===== Extracted entries =====

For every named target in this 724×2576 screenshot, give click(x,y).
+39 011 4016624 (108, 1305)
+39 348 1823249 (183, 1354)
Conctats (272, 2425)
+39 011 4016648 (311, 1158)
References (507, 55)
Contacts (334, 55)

=====
===== Extracted entries =====

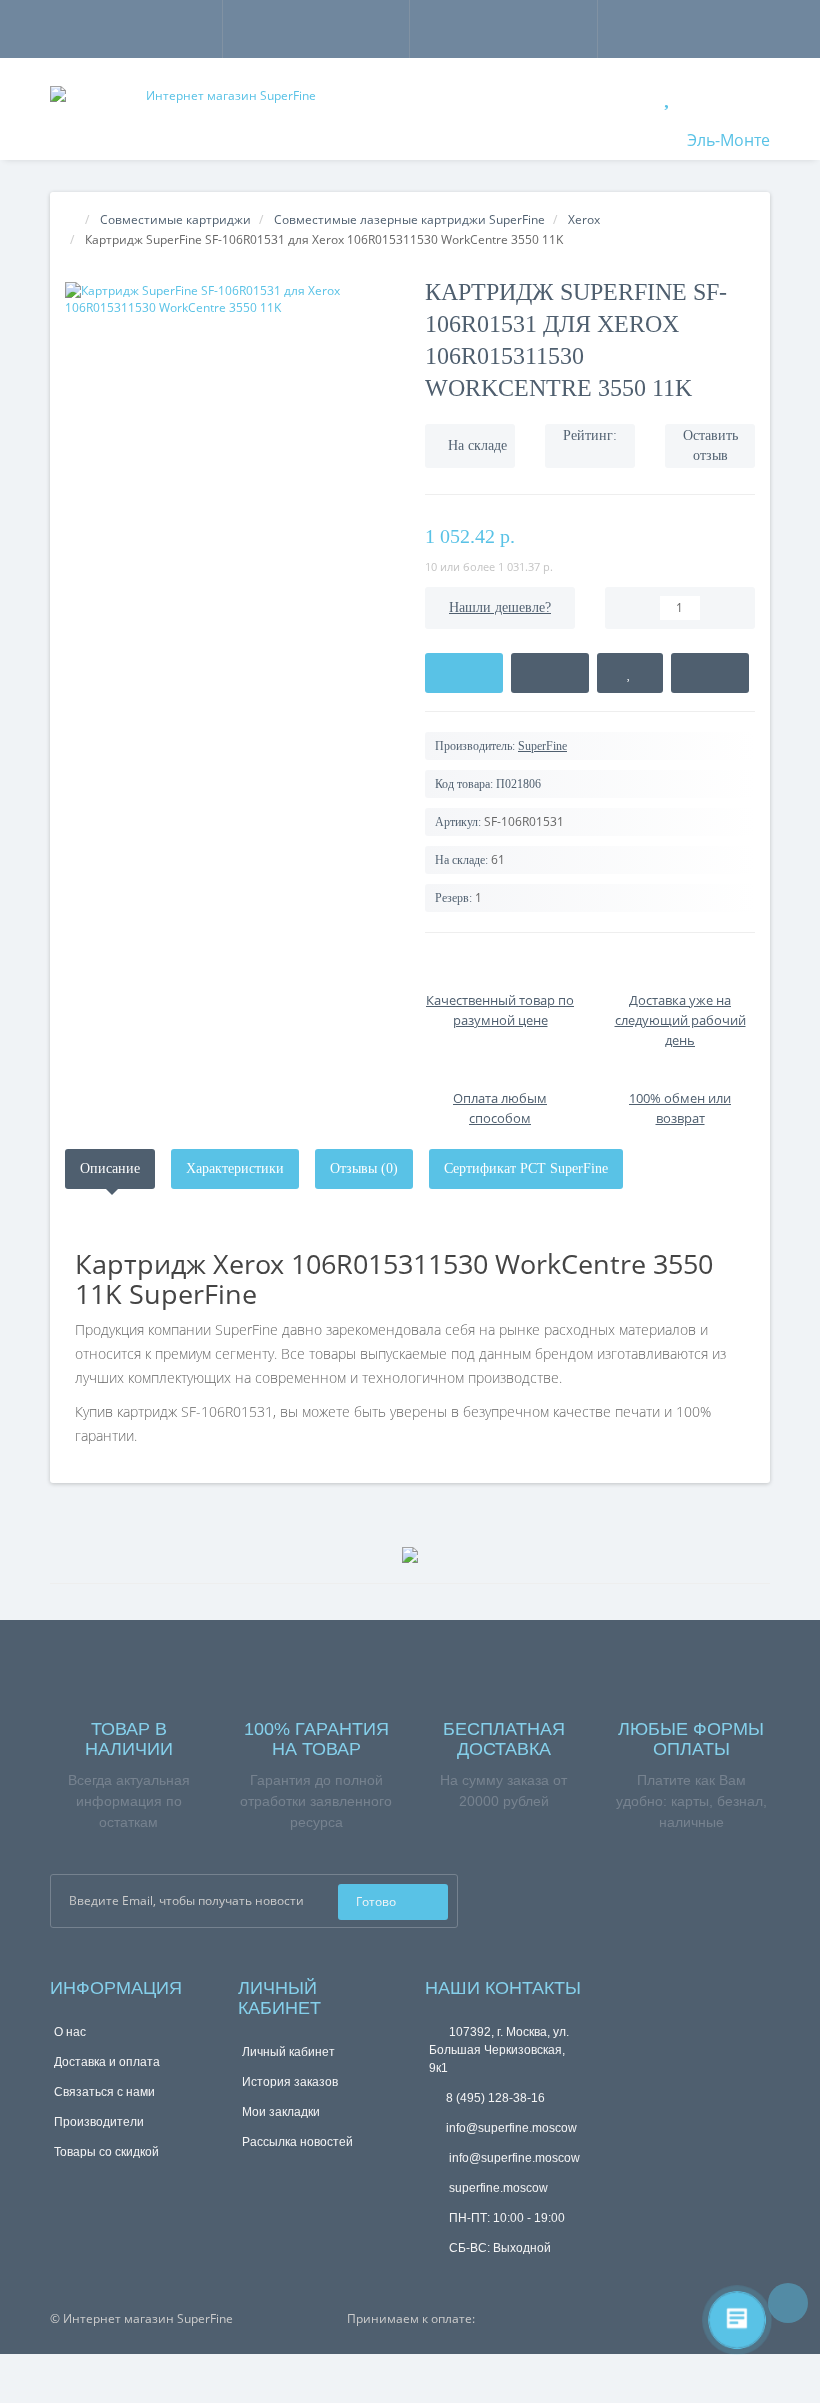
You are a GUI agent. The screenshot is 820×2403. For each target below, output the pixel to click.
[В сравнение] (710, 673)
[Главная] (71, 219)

=====

#### Problem requirements
Matching lines for the string "target": work out how many the records contain and write only the number.

#### Response for this exercise
2